What is expected: Please write out all the data exactly as shown.

══ The records

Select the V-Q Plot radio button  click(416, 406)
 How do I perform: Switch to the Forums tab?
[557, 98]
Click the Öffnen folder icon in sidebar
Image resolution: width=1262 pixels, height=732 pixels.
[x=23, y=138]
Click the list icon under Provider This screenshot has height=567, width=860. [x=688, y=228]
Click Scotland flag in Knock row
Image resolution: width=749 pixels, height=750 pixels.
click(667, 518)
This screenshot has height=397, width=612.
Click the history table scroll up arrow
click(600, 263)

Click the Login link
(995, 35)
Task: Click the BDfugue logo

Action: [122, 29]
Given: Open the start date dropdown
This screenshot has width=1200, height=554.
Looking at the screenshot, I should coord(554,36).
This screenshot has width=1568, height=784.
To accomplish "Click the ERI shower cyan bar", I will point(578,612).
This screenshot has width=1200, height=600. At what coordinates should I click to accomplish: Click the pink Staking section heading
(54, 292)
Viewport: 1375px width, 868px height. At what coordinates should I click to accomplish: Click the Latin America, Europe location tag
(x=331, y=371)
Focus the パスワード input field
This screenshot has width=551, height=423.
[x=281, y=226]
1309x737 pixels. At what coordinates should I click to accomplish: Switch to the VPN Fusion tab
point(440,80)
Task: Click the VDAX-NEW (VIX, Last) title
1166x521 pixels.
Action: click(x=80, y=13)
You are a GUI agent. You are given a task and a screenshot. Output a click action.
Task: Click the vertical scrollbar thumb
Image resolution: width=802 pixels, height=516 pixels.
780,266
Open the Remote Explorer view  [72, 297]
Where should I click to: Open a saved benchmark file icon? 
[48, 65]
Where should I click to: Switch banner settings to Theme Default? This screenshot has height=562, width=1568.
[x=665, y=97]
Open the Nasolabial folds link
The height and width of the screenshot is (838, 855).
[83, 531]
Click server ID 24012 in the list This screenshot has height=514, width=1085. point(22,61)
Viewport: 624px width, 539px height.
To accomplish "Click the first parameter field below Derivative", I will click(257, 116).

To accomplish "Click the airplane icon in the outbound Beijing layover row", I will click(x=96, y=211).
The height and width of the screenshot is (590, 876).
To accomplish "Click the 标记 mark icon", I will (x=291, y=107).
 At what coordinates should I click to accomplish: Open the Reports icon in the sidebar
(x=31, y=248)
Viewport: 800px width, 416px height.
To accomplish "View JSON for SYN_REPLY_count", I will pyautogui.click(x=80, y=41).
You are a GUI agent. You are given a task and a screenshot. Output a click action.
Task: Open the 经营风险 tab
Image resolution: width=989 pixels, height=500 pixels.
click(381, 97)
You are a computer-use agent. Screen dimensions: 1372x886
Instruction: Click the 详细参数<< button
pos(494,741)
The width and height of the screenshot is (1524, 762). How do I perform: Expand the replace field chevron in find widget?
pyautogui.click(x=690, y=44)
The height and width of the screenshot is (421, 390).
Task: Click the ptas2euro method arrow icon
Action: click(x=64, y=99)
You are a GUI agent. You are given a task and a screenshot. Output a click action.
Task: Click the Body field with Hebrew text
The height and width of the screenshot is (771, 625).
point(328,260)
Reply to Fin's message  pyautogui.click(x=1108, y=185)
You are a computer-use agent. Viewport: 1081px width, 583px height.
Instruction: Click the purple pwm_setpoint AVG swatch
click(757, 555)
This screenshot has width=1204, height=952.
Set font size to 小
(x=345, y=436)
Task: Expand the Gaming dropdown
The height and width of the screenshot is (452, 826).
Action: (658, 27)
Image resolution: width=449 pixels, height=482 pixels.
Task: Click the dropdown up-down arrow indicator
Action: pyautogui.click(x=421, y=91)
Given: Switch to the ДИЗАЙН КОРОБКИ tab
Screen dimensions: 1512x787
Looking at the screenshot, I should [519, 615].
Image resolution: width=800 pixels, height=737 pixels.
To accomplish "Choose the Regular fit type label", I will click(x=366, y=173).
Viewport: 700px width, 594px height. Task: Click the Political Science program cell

════

Task output:
Select the V-Q Plot radio button  click(416, 406)
 How do I perform: Switch to the Forums tab?
[557, 98]
Click the Öffnen folder icon in sidebar
Image resolution: width=1262 pixels, height=732 pixels.
[x=23, y=138]
Click the list icon under Provider This screenshot has height=567, width=860. [x=688, y=228]
Click Scotland flag in Knock row
Image resolution: width=749 pixels, height=750 pixels.
click(667, 518)
This screenshot has height=397, width=612.
Click the history table scroll up arrow
click(600, 263)

Click the Login link
(995, 35)
Task: Click the BDfugue logo

Action: [122, 29]
Given: Open the start date dropdown
This screenshot has width=1200, height=554.
Looking at the screenshot, I should coord(554,36).
This screenshot has width=1568, height=784.
To accomplish "Click the ERI shower cyan bar", I will point(578,612).
This screenshot has width=1200, height=600. At what coordinates should I click to accomplish: Click the pink Staking section heading
(54, 292)
Viewport: 1375px width, 868px height. At what coordinates should I click to accomplish: Click the Latin America, Europe location tag
(x=331, y=371)
Focus the パスワード input field
This screenshot has width=551, height=423.
[x=281, y=226]
1309x737 pixels. At what coordinates should I click to accomplish: Switch to the VPN Fusion tab
point(440,80)
Task: Click the VDAX-NEW (VIX, Last) title
1166x521 pixels.
Action: click(x=80, y=13)
You are a GUI agent. You are given a task and a screenshot. Output a click action.
Task: Click the vertical scrollbar thumb
Image resolution: width=802 pixels, height=516 pixels.
780,266
Open the Remote Explorer view  [72, 297]
Where should I click to: Open a saved benchmark file icon? 
[48, 65]
Where should I click to: Switch banner settings to Theme Default? This screenshot has height=562, width=1568.
[x=665, y=97]
Open the Nasolabial folds link
The height and width of the screenshot is (838, 855).
[83, 531]
Click server ID 24012 in the list This screenshot has height=514, width=1085. point(22,61)
Viewport: 624px width, 539px height.
To accomplish "Click the first parameter field below Derivative", I will click(257, 116).

To accomplish "Click the airplane icon in the outbound Beijing layover row", I will click(x=96, y=211).
The height and width of the screenshot is (590, 876).
To accomplish "Click the 标记 mark icon", I will (x=291, y=107).
 At what coordinates should I click to accomplish: Open the Reports icon in the sidebar
(x=31, y=248)
Viewport: 800px width, 416px height.
To accomplish "View JSON for SYN_REPLY_count", I will pyautogui.click(x=80, y=41).
You are a GUI agent. You are given a task and a screenshot. Output a click action.
Task: Open the 经营风险 tab
Image resolution: width=989 pixels, height=500 pixels.
click(381, 97)
You are a computer-use agent. Screen dimensions: 1372x886
Instruction: Click the 详细参数<< button
pos(494,741)
The width and height of the screenshot is (1524, 762). How do I perform: Expand the replace field chevron in find widget?
pyautogui.click(x=690, y=44)
The height and width of the screenshot is (421, 390).
Task: Click the ptas2euro method arrow icon
Action: click(x=64, y=99)
You are a GUI agent. You are given a task and a screenshot. Output a click action.
Task: Click the Body field with Hebrew text
The height and width of the screenshot is (771, 625).
point(328,260)
Reply to Fin's message  pyautogui.click(x=1108, y=185)
You are a computer-use agent. Viewport: 1081px width, 583px height.
Instruction: Click the purple pwm_setpoint AVG swatch
click(757, 555)
This screenshot has width=1204, height=952.
Set font size to 小
(x=345, y=436)
Task: Expand the Gaming dropdown
The height and width of the screenshot is (452, 826).
Action: (658, 27)
Image resolution: width=449 pixels, height=482 pixels.
Task: Click the dropdown up-down arrow indicator
Action: pyautogui.click(x=421, y=91)
Given: Switch to the ДИЗАЙН КОРОБКИ tab
Screen dimensions: 1512x787
Looking at the screenshot, I should [519, 615].
Image resolution: width=800 pixels, height=737 pixels.
To accomplish "Choose the Regular fit type label", I will click(x=366, y=173).
Viewport: 700px width, 594px height. Task: Click the Political Science program cell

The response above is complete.